TRY IT — Write out exactly the lines from the one that contains "Where should I" down to the last line of the material below, keeping both ends and omitting pictures.
=== Section Start ===
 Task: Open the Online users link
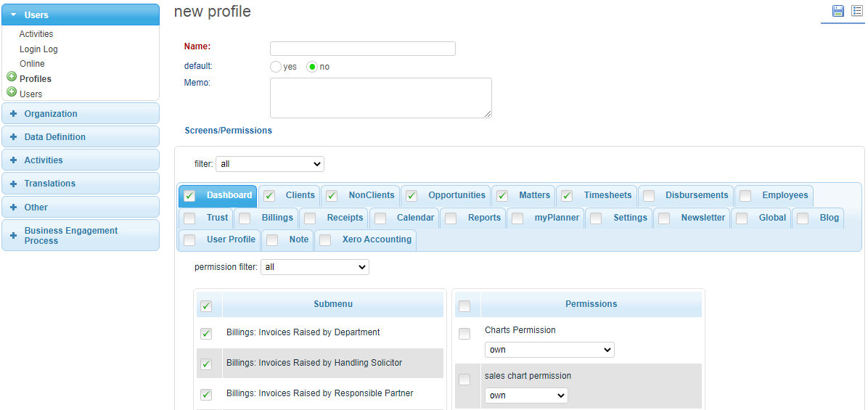pyautogui.click(x=32, y=64)
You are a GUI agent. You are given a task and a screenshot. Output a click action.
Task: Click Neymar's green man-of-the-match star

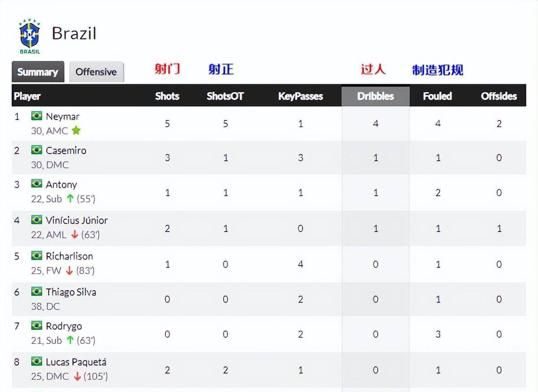coord(76,131)
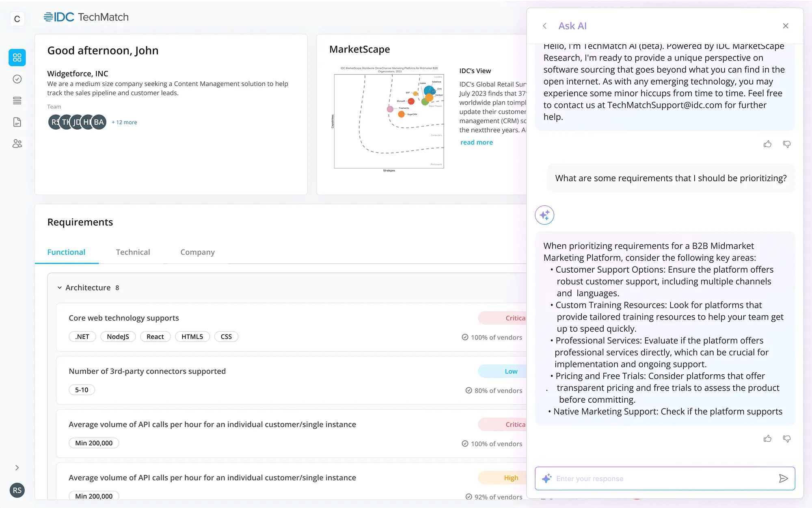Open the RS user avatar menu
Screen dimensions: 812x508
click(x=17, y=490)
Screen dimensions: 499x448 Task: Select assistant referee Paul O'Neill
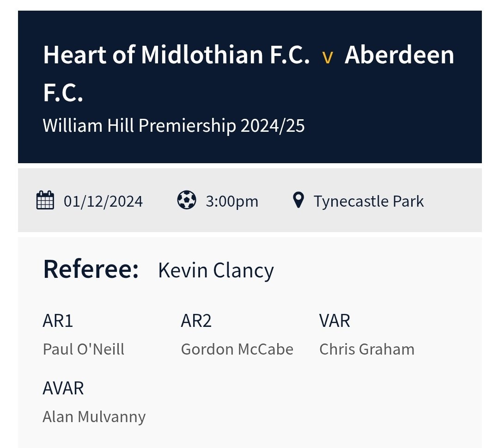coord(83,350)
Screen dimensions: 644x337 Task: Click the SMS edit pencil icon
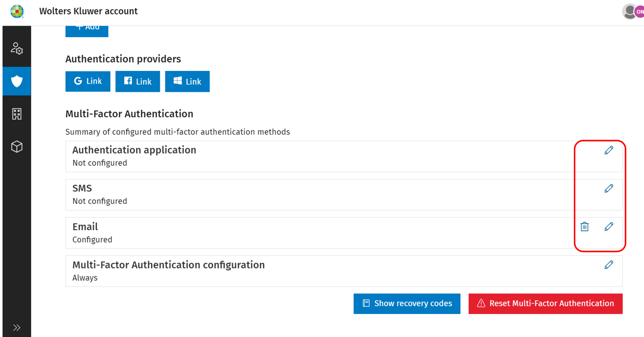(x=608, y=189)
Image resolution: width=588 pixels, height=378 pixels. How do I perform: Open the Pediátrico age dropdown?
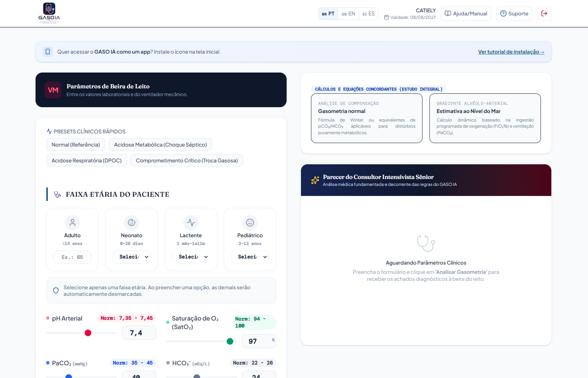tap(250, 257)
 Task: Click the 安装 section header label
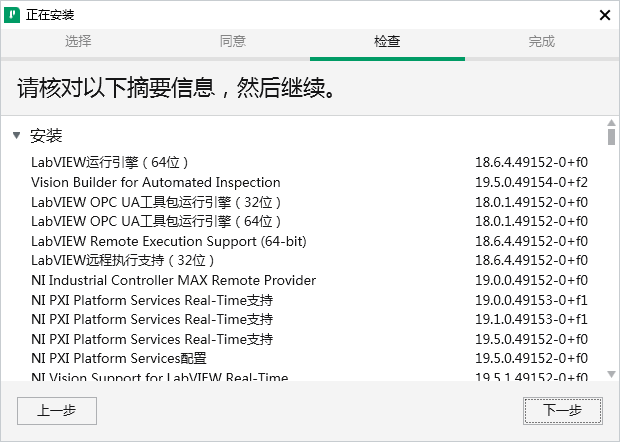point(46,135)
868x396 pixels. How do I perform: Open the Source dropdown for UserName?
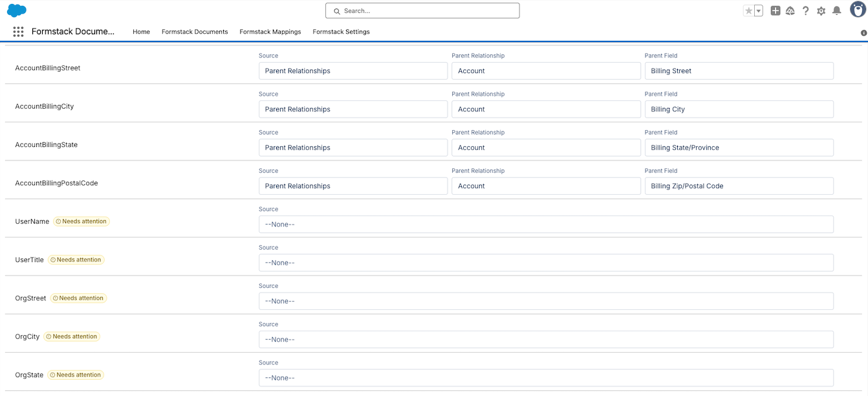pos(547,224)
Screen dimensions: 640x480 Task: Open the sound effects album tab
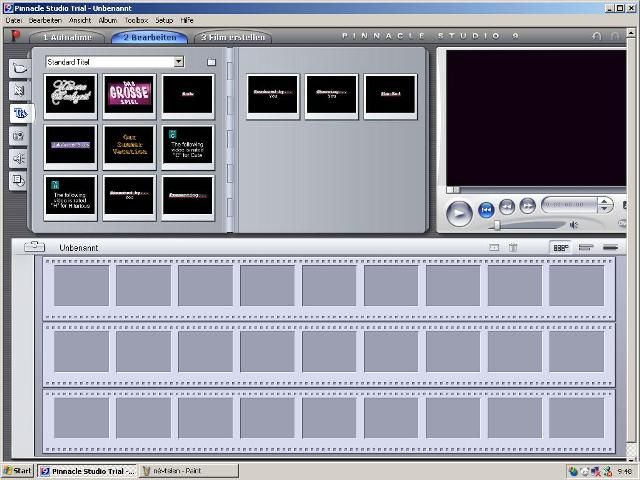pyautogui.click(x=19, y=158)
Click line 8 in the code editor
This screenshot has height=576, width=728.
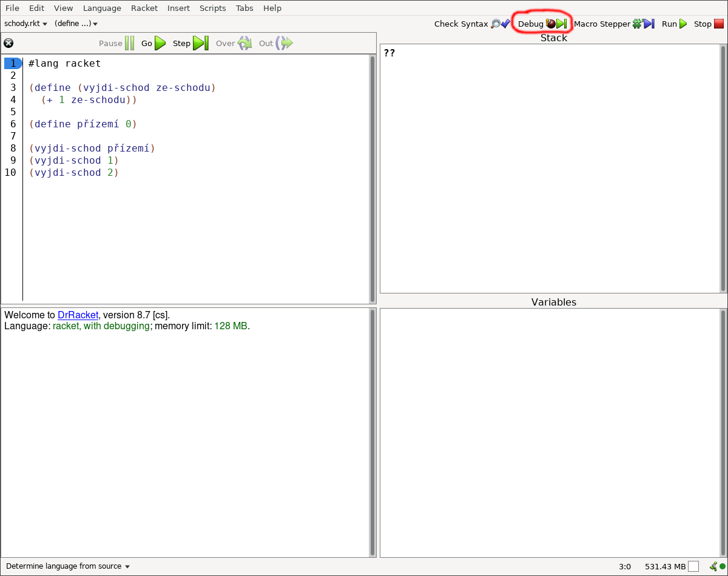click(91, 149)
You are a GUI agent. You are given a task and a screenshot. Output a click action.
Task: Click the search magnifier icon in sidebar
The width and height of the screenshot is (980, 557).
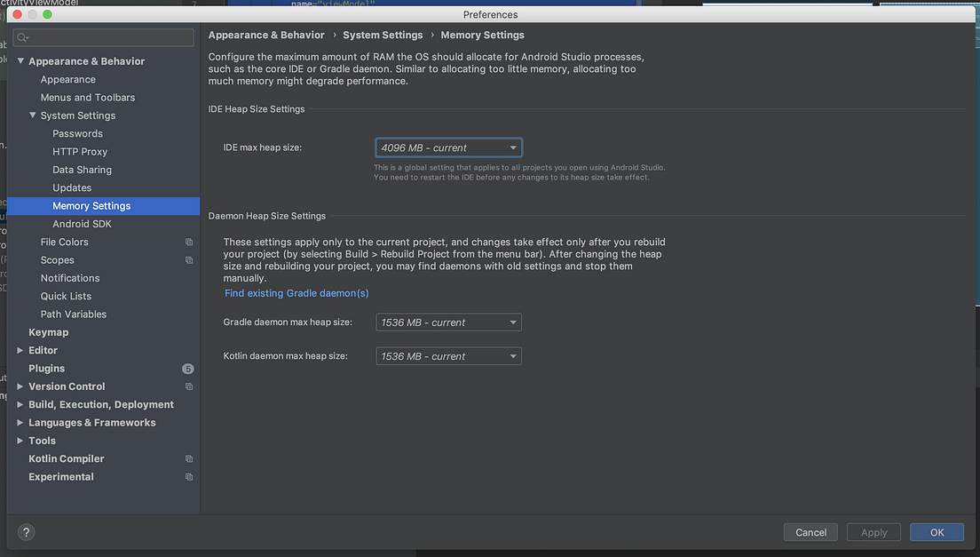pos(22,37)
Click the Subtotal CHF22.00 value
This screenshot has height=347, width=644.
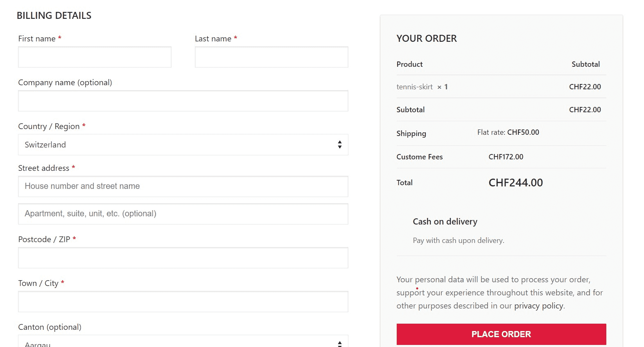coord(585,109)
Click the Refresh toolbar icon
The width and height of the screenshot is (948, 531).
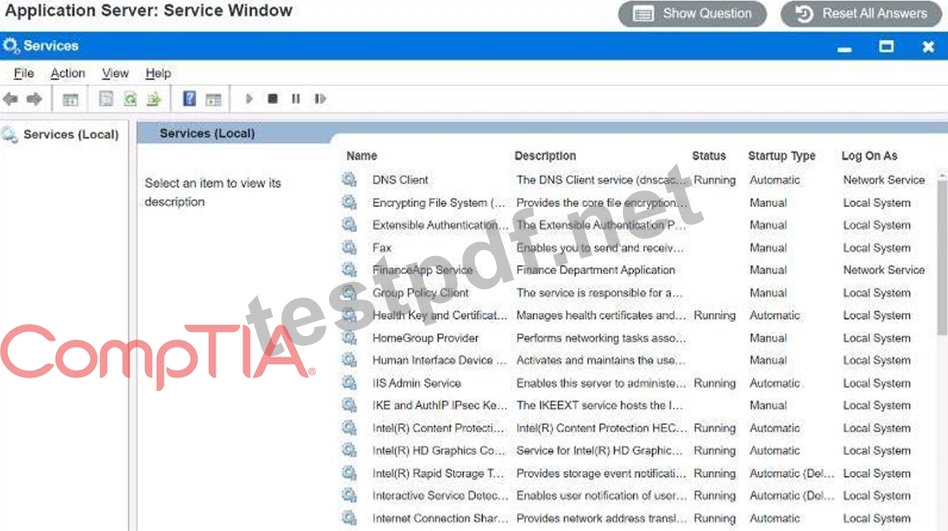click(130, 99)
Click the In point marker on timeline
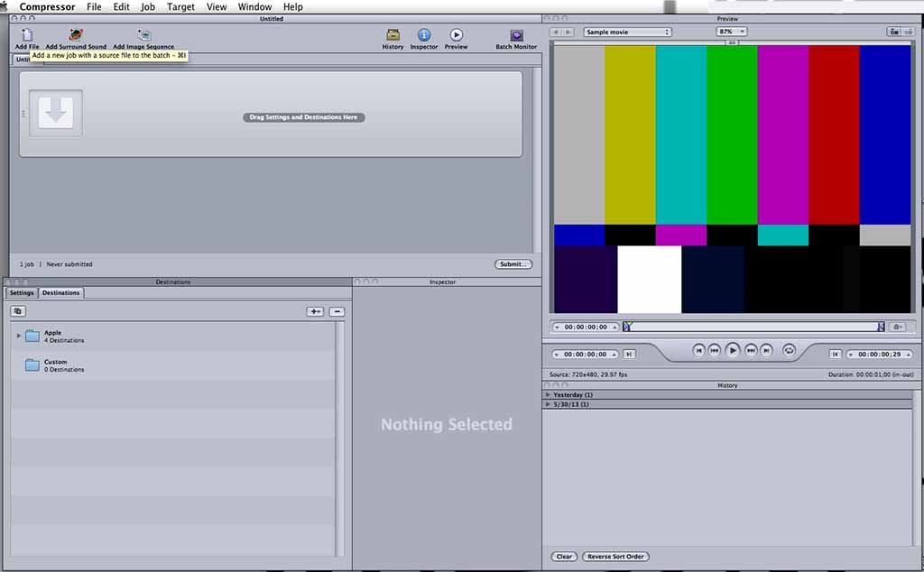 [628, 327]
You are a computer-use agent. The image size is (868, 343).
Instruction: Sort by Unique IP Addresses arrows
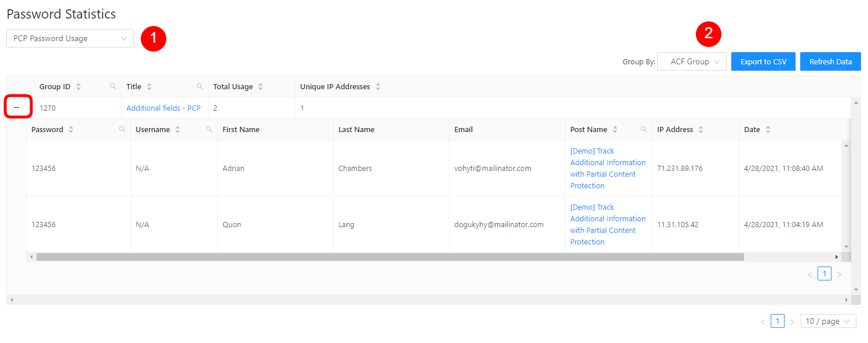[378, 87]
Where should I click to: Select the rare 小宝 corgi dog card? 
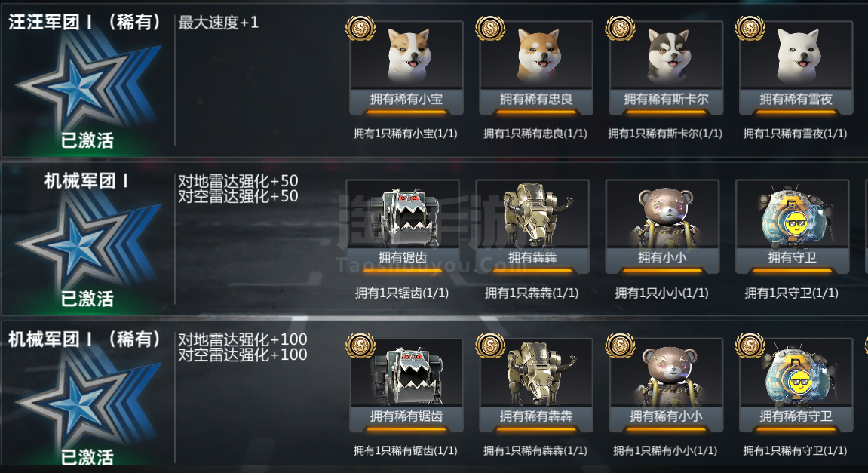[x=406, y=68]
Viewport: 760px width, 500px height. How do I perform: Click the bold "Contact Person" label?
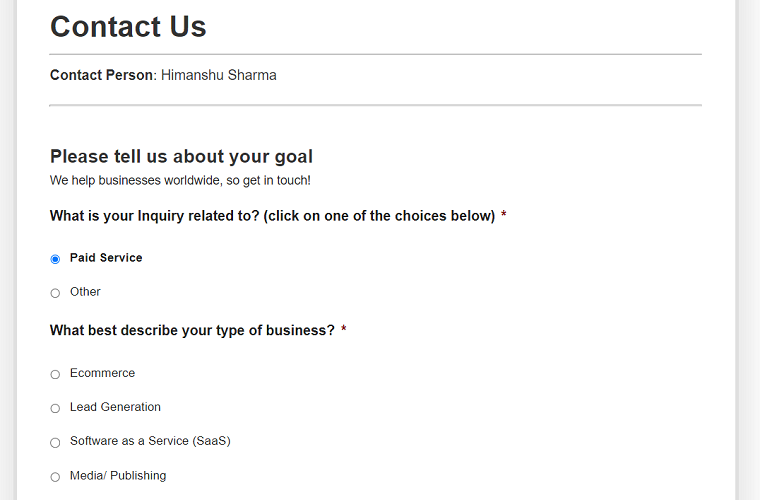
=== Section End ===
RESULT FOR THIS EXERCISE —
Where should I click to: Select the rare 小宝 corgi dog card? 
[x=406, y=68]
Viewport: 760px width, 500px height. How do I perform: Click the bold "Contact Person" label?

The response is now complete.